On top of the stress and anxiety of re-emerging into the community in a face-to-face matter, there are also other aspects that really add on to teen mental health in our schools and in our community. Here in the Grand Rapids community, there is a higher than normal rate of adverse childhood experiences. There are things that are very traumatic to children and teens, such as parent incarceration, living with a parent with a mental illness, experiencing physical or sexual abuse. These experiences that are present within our youth have sometimes detrimental effects on the health of kids and teens as a whole
“Here in Itasca county, we have a high prevalence of people who have experienced adverse childhood experiences that happen. We know that adverse childhood experiences increase your risk of physical and mental health diseases over your lifetime,” said Henderson. “Those types of big things that happen to students really can impact them and impact their mental health and wellness as well as their physical health and wellness.”
These experiences can isolate students internally, even if physically they are attending school and going out in public.
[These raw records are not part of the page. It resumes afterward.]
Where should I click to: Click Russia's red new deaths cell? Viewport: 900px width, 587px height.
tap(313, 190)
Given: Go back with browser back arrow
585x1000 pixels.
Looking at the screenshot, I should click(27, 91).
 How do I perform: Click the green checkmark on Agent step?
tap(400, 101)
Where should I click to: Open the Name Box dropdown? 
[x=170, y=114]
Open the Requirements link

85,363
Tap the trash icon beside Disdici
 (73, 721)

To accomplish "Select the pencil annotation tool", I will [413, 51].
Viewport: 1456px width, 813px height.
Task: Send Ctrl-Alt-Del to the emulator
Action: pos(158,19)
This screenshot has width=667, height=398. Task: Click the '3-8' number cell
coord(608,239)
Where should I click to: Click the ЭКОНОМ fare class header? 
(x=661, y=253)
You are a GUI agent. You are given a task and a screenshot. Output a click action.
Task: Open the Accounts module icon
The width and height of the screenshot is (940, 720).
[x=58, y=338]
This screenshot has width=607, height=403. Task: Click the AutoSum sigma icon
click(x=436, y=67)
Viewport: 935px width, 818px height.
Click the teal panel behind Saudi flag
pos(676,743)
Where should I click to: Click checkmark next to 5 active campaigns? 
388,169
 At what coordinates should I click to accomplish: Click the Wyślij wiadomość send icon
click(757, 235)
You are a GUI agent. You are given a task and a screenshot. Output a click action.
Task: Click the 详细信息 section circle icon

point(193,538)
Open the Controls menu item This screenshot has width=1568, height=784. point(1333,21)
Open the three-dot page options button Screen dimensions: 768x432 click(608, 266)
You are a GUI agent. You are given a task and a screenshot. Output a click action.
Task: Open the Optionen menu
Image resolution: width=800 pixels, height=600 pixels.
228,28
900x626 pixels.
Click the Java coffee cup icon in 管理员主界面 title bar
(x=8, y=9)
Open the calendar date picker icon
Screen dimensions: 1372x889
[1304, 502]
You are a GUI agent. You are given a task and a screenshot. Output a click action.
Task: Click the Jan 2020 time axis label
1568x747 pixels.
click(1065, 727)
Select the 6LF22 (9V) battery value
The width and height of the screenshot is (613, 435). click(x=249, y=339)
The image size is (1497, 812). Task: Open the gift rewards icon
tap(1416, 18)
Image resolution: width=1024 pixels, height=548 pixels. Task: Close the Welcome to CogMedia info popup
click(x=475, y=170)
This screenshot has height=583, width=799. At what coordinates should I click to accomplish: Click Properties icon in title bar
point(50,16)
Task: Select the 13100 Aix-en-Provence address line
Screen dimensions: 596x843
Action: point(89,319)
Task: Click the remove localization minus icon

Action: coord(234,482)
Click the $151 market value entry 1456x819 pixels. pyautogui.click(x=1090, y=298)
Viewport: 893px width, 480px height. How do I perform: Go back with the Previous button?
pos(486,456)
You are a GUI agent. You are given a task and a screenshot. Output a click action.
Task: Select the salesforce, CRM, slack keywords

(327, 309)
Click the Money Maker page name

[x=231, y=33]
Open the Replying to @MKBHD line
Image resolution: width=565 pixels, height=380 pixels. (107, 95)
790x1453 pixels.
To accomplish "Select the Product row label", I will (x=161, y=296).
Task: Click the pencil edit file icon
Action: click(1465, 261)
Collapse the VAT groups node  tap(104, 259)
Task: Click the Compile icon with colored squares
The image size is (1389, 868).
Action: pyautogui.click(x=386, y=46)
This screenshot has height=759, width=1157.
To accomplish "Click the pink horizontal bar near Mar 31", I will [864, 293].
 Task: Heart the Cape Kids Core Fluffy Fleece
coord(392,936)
This is why early intervention is so important and why it needs to be present in schools, so that they can be helped as early as possible.
“The earlier that students can get resources and students can get skills and support, that the less intense their symptoms could be as they get older,” Henderson explained. “We need to strengthen our school-based mental health systems, so that there are those things that we can do from a school perspective too. All of our students need a connection and a relationship with someone at school. I know it seems simple, but in our building we have 1,200 students, and we don’t have 1,200 staff. So how do we create that space within our systems to make sure all of our students feel like they belong and are heard, and are seen, and know where to go when they need those supports.”
“I do think we have a lot of options. With that being said Minnesota is the fourth worst in the nation for student to counselor ratios. Not at every building do students have access to a school counselor, and that’s hard,” she added.
Students have had a hard time adjusting back to the reality of the world that was pre-COVID, just as everyone else has these past couple years. In the years of isolation, teens had taken on the stress of the adjustment to living through and attending life through a screen. They turned to technology to interact with their friends. Now, with things returning to what most of us knew as “normal,” there is another adjustment that many are struggling with, and that is the mental health struggles of face-to-face human interaction and reality after years of experiencing the opposite.